The truth, it turns out, is more run of the mill, but the mystery at least distracted Una from the kind of luvvie reminiscence that has marred this show in the past. Restraining herself to three or four brief mentions of glory years "in the chorus line at the London Palladium", Una soon learned that the Stubbs family passion was not showbiz, but social reform.
As an unwed mother in the 1900s, Granny Stubbs got a front-row seat for pre-NHS horrors in a York workhouse and had to raise a family of nine in a three-room house. Meanwhile, 37 miles north of London, a man who would one day be joined to her family by marriage was founding the Garden City movement, in the hope that such urban miseries might soon be consigned to the past. This man, Ebenezer Howard, is one of those Victorian gentlemen who powered the century with the force of his ambition and Una was justifiably moved by ancestral pride. However, if the mission was to also sweep viewers up in her emotions, she's not quite as successful as James Rhodes.

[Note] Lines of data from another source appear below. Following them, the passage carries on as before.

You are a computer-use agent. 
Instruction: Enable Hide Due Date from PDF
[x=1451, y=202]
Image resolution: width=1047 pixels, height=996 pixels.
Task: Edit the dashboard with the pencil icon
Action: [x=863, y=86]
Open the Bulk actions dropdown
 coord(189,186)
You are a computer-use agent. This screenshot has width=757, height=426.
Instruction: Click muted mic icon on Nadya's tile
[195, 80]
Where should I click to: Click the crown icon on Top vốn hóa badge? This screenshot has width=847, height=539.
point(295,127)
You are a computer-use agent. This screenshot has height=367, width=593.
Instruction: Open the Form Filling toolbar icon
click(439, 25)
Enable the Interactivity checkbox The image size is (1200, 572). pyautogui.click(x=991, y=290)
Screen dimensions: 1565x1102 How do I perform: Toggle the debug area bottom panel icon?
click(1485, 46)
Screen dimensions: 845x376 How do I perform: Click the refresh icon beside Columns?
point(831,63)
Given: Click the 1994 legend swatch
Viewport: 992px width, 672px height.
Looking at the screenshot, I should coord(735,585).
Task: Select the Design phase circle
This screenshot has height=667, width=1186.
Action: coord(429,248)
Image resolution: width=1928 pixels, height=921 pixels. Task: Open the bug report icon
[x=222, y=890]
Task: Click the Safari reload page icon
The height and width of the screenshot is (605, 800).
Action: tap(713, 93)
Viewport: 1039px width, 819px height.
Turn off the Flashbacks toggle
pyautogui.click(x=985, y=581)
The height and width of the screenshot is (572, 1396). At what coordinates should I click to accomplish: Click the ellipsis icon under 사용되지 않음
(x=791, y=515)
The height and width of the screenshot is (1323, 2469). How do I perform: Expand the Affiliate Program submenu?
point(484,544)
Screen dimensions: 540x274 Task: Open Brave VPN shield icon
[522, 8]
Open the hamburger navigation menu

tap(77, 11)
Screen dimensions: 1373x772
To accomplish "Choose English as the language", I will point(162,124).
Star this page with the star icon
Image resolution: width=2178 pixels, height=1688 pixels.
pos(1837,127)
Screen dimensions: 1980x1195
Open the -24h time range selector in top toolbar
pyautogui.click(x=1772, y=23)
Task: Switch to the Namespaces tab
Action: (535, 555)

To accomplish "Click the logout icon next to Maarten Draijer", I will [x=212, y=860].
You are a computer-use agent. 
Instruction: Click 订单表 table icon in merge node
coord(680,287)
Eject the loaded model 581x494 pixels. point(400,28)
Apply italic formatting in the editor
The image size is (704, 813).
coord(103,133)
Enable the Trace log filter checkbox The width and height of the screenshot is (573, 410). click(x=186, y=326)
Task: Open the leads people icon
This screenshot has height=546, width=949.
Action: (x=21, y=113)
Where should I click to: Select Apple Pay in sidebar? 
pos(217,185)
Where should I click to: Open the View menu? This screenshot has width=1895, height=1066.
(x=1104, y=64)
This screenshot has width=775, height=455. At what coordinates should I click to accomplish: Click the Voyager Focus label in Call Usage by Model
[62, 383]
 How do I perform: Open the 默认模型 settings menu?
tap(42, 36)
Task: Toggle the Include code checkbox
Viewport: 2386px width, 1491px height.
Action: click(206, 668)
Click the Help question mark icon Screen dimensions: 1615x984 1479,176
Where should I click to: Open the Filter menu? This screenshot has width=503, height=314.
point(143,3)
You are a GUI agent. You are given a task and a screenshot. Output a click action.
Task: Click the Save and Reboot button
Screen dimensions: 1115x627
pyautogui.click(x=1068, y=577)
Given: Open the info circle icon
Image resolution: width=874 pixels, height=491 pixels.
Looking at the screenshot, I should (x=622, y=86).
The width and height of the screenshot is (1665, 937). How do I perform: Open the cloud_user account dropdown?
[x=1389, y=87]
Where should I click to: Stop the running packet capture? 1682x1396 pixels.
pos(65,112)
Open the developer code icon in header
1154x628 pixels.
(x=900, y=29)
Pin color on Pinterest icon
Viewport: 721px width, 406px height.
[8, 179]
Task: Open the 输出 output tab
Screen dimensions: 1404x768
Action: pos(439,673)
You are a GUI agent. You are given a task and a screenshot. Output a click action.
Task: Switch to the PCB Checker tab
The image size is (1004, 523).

Notes from the Inside with James Rhodes combined two subjects most of us could benefit from learning more about: mental illness and classical music. In television, classical music usually either serves as soundtrack filler on adverts or remains confined in its BBC4 ghetto, while mental health depictions are dangerously reliant on stereotypes. James Rhodes, a concert pianist whose bouts of depression caused him to be sectioned, is an unusually well-placed spokesperson for both.
Inspired by the solace he found listening to Bach during his own breakdown, he now hopes music might reach other people in the same situation. If that sounds a little cloud-cuckoo-land, given the multi-layered problems and radically slashed budgets faced by today's mental health services, rest assured – Rhodes is no latter-day Ebenezer, or even a Jamie Oliver-esque TV crusader. His reforming zeal is tempered with a touching humility. It's this same quality that allowed him to form such genuine bonds with the patients he met.
He compared self-harm scars with 19-year-old Kelly, commiserated over parental guilt with Krissy, admired Jason's resilience and swapped mixtapes with DJ Nicky. Using the same candour and compassion he applies to his performance, Rhodes comes to understand that the key thing these four share is a fear of being reduced to a diagnostic label. For this reason, to see him carefully select music for each individual, perform it in a one-on-one session and then listen carefully to this person's response was as touching as the music itself.
It was also an unexpectedly effective way to make a supposedly elite music accessible to a wider audience. Highbrow television programmers have long boasted of their medium's potential to bring high art to the uneducated masses. Speaking as an uneducated mass, it's rarely been as successful as this. I know I'll never forget Rachmaninov's music after hearing it in this context.
The upshot? More arts programming should include the stories of real people, and more social reform programmes should make sensitive use of the arts. Rhodes's experiment may have begun with humble ambitions, but, in practice, it's more impactful than a thousand last nights at the Proms.